Wes, thanks for following up on this and making sure that we are following
the process here. I have merged a PR to revert the previous revert, so the
Python bindings are now back in the repo.

On Tue, May 4, 2021 at 4:14 PM Wes McKinney <wesmck...@gmail.com> wrote:

> Based on the general@incubator thread, there isn't a 100% consensus
> but I think we can accept the PR as is and move forward. I appreciate
> everyone's patience
>
> On Tue, May 4, 2021 at 10:24 AM Wes McKinney <wesmck...@gmail.com> wrote:
> >
> > See thread on general@incubator
> >
> >
> https://lists.apache.org/thread.html/r3108dd293240967cab4d75a8003895b247b3b3b726a7e1e54f3d9b65%40%3Cgeneral.incubator.apache.org%3E
> >
> > On Tue, May 4, 2021 at 9:35 AM Wes McKinney <wesmck...@gmail.com> wrote:
> > >
> > > I admit it's an unusual situation to have a single-author codebase
> > > where the developer is on the PMC, let's determine what is the
> > > protocol for this kind of thing in the future so we don't create
> > > unnecessary work for ourselves.
> > >
> > > On Tue, May 4, 2021 at 9:15 AM Andy Grove <andygrov...@gmail.com>
> wrote:
> > > >
> > > > I apologize. For some reason, I had thought that because Jorge was
> the only
> > > > contributor (except for one contribution fixing a typo in the
> README) that
> > > > the IP clearance process did not apply in this case.
> > > >
> > > > I will create a PR to revert.
> > > >
> > > > On Tue, May 4, 2021 at 8:06 AM Wes McKinney <wesmck...@gmail.com>
> wrote:
> > > >
> > > > > Just to circle back on this. Since this was an independent codebase
> > > > > previously developed over a 10 month period, I had assumed we
> would be
> > > > > looking at an IP clearance vote, but instead it was just merged
> into
> > > > > arrow-datafusion.
> > > > >
> > > > > On Tue, Apr 27, 2021 at 10:50 AM Micah Kornfield <
> emkornfi...@gmail.com>
> > > > > wrote:
> > > > > >
> > > > > > Hi Jorge,
> > > > > > This all sounds good to me.  It might be nice to test against
> both the
> > > > > > pinned released version of pyarrow and at head if possible.
> > > > > >
> > > > > > I like the idea of not causing release churn as long as all the
> > > > > underlying
> > > > > > libraries are compatible.
> > > > > >
> > > > > > Thanks for the write up.
> > > > > >
> > > > > > -Micah
> > > > > >
> > > > > > On Mon, Apr 26, 2021 at 10:30 AM Jorge Cardoso Leitão <
> > > > > > jorgecarlei...@gmail.com> wrote:
> > > > > >
> > > > > > > Hi Micah,
> > > > > > >
> > > > > > > All testing is actually done from Python: create a record
> batch in
> > > > > > > pyarrow, push it to datafusion,
> > > > > > > consume it back in Python, and compare the result using
> pyarrows'
> > > > > > > equality. Sometimes parquet is used instead.

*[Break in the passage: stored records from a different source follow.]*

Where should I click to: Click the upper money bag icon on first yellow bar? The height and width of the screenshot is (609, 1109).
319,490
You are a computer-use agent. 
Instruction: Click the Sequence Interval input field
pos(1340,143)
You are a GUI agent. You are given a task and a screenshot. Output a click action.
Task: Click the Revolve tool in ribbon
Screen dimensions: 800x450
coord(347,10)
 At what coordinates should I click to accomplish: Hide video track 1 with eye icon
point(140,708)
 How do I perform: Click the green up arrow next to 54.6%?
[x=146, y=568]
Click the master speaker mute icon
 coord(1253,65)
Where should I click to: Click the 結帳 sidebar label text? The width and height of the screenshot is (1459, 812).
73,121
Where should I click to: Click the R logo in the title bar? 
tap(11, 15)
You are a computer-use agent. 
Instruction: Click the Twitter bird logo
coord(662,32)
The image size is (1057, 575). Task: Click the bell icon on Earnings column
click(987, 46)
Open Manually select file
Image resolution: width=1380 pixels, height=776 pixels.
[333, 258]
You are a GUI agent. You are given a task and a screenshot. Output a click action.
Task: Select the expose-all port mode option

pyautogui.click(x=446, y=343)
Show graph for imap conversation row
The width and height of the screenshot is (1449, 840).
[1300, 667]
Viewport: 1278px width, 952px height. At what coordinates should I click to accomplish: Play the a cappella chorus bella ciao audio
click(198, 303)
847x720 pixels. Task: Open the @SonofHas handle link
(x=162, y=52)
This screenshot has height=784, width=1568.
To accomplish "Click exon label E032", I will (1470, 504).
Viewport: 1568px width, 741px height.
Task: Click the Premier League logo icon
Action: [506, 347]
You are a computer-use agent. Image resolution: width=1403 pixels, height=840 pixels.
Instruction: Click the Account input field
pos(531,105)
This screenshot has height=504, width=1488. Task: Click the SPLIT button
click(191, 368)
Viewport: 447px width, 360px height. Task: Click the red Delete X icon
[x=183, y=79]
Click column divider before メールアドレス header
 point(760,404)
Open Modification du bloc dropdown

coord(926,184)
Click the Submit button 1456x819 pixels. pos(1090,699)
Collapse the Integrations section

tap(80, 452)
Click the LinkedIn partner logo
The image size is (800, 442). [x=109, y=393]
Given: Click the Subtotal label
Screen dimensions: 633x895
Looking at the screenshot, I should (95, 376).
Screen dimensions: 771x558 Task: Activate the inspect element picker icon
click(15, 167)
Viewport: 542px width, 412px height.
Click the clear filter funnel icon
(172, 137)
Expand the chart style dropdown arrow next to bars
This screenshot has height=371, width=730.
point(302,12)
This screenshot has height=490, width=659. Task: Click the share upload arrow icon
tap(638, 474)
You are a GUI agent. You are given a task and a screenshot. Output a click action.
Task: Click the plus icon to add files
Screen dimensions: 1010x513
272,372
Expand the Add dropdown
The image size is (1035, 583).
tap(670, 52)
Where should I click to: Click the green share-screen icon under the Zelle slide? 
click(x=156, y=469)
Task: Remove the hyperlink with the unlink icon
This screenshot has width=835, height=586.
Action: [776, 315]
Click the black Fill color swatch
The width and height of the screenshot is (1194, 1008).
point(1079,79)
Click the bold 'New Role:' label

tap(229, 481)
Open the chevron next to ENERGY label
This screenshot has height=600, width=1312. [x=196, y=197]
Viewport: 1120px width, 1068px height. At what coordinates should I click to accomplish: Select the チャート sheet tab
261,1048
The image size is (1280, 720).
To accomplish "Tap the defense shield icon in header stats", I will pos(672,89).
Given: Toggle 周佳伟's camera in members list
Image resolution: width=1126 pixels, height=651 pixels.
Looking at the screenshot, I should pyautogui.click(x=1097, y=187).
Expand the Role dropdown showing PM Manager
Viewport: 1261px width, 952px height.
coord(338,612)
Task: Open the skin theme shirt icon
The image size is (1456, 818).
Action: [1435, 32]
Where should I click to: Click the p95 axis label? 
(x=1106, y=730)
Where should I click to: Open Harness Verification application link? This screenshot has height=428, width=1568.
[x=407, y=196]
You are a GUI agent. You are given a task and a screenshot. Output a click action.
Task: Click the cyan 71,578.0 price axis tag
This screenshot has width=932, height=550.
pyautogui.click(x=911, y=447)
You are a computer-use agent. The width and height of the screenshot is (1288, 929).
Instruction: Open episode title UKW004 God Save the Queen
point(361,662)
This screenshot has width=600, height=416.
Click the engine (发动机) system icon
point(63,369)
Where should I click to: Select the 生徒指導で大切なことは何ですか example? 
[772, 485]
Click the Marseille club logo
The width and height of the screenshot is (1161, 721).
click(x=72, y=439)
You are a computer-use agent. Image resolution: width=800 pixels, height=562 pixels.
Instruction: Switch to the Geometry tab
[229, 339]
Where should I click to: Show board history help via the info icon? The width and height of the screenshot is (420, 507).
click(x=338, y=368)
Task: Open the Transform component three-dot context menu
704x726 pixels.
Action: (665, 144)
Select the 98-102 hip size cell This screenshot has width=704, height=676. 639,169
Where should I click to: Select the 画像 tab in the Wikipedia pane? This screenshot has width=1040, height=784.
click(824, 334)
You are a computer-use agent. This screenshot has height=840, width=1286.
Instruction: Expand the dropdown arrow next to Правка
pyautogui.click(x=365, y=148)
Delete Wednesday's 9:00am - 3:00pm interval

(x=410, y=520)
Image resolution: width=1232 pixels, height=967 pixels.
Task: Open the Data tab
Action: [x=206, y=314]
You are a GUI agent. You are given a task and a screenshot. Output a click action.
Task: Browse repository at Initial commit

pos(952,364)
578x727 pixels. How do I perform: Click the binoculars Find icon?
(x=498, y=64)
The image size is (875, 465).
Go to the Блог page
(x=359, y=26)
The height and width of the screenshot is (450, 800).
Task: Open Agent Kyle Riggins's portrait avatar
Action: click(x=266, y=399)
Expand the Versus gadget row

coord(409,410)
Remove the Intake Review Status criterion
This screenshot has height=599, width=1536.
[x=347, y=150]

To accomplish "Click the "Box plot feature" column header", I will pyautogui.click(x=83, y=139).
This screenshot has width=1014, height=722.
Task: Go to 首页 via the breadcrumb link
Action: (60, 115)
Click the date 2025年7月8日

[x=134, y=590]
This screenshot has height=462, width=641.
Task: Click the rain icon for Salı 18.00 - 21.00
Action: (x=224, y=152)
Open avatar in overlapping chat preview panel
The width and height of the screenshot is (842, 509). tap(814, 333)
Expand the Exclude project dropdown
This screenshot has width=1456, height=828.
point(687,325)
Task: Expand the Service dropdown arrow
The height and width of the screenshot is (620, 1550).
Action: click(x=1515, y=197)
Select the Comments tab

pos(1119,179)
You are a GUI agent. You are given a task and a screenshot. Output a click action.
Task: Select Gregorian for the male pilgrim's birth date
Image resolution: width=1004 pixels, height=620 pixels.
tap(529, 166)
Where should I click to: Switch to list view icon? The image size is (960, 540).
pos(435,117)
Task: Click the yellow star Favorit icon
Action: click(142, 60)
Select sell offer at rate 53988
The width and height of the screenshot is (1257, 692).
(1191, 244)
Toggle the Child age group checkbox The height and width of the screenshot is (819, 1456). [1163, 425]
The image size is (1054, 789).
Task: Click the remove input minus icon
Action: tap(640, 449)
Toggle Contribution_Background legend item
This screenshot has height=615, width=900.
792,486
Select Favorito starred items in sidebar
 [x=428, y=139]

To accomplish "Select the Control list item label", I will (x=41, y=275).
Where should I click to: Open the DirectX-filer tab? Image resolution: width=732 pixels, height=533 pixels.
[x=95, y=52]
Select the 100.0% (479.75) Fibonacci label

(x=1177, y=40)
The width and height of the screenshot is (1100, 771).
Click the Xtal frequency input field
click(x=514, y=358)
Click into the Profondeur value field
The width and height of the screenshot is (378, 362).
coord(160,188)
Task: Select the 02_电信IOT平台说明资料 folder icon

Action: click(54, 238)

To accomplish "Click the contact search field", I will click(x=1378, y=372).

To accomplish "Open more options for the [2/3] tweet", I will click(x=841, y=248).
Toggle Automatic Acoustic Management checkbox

> > > > > > > The library is tested against pyarrow==1 from pypi: we can
> bump that,
> > > > > but
> > > > > > > if it works in pyarrow==1,
> > > > > > > chances are things will improve with higher versions :)
> > > > > > >
> > > > > > > Releases: I thought to have it released as a separate wheel
> for two
> > > > > > > reasons:
> > > > > > >
> > > > > > > * not force people that want pyarrow to download datafusion
> binaries
> > > > > with
> > > > > > > it
> > > > > > > * have independent versioning from pyarrow
> > > > > > >
> > > > > > > and "bracked" the pyarrow that we ensure compatibility with.
> > > > > > >
> > > > > > > Another alternative is to release with the same versioning as
> > > > > datafusion,
> > > > > > > like arrow c++ / pyarrow and spark / pyspark.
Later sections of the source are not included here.